Directions: Continue the report below on the Ohio jury's C8 verdict against DuPont, starting after its final sentence.

Provided passage:

+---+

In the first verdict against DuPont relating to its cancer-causing Teflon chemical C8, an Ohio jury has awarded Plaintiff Carla M. Bartlett a total of $1.6 Million. In finding against DuPont, the jury sent a clear message that the company should be liable for the contamination it caused in the area of its Parkersburg, West Virginia, plant. Evidence from the trial showed that DuPont discharged C8 into the Ohio River as part of a scheme to lower its production costs, despite the risk to public safety.
Bartlett’s attorneys Mike Papantonio and Gary Douglas argued during the trial that Ms. Bartlett’s kidney tumor was directly caused by the actions and decisions made within DuPont to ignore the public health consequences and to release C8 in ways that contaminated the local drinking water. Ms. Bartlett, a resident of the area, was exposed to C8 in her drinking water and developed a kidney tumor. An independent scientific panel determined that kidney cancer is just one of the serious illnesses that C8 can cause. Ms. Barlett had surgery to remove the tumor eighteen years ago, and fortunately has been cancer free since that time.

+---+

Extracted data:
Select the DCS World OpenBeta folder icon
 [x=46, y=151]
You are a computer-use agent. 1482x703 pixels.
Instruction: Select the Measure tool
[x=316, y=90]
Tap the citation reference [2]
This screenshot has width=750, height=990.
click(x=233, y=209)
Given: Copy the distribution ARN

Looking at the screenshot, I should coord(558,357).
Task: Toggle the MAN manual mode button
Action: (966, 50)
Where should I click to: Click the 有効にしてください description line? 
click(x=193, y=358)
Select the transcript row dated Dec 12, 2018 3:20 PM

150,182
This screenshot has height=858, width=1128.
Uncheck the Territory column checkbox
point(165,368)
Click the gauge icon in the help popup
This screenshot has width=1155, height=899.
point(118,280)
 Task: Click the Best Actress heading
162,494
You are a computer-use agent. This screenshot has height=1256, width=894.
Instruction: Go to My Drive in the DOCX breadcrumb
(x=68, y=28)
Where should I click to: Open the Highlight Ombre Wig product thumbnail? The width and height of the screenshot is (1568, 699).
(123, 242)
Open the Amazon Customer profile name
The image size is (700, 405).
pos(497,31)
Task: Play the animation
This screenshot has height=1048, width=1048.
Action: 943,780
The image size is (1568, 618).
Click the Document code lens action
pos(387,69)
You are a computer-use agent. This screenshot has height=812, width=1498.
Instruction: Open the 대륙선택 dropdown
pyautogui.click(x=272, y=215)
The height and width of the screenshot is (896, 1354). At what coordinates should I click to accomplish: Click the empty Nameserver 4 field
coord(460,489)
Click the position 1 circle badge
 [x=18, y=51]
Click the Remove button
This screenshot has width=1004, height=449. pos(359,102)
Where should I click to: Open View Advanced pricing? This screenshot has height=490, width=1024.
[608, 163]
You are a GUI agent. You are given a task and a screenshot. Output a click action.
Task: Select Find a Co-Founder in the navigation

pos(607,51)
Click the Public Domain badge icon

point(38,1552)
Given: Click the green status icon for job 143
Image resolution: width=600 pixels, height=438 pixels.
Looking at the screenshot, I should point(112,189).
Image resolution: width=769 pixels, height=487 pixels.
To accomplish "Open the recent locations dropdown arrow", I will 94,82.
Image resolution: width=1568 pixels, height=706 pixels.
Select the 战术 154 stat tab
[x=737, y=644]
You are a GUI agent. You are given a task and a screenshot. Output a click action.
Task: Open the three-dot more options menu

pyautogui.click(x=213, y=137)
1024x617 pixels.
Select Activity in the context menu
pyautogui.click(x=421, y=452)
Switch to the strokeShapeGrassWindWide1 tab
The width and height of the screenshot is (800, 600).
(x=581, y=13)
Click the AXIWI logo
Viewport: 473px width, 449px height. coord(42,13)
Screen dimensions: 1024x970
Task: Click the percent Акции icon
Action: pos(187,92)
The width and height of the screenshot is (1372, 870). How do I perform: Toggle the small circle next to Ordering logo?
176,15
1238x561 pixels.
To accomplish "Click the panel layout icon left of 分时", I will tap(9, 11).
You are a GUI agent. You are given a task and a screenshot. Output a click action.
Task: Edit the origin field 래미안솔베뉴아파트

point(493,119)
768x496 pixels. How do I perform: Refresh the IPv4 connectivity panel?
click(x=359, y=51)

+---+

Written answer:
DuPont is scheduled to face another trial November 30, 2015. The trial was presided over by Federal District Court Judge Edmund A. Sargus, Jr., whose trial and evidentiary rulings are expected to carry great weight in the next trial. Over 3500 cases are pending from local citizens who say they have suffered one or more of the diseases linked to C8 by the independent panel. DuPont picked Ms. Bartlett’s to be the first one to go to trial, thinking it would give them the best shot at winning a case at trial. Obviously, that strategy did not work out for DuPont, but the verdict bodes well for other residents with pending claims.
The Plaintiff Carla M. Bartlett, 59, of Guysville in Athens County is among 3,500 people who say they became ill because the DuPont dumped C8, the chemical used to make Teflon, into the Ohio River and their drinking water from its Washington Works plant near Parkersburg, West Virginia. The trial began on September 14.
Both sides made their closing arguments yesterday and jurors deliberated briefly. Plaintiff’s lawyer Mike Papantonio and co-counsel Gary Douglas used DuPont internal memos to argue that the company knew since the 1980s that C8 was a cancer risk.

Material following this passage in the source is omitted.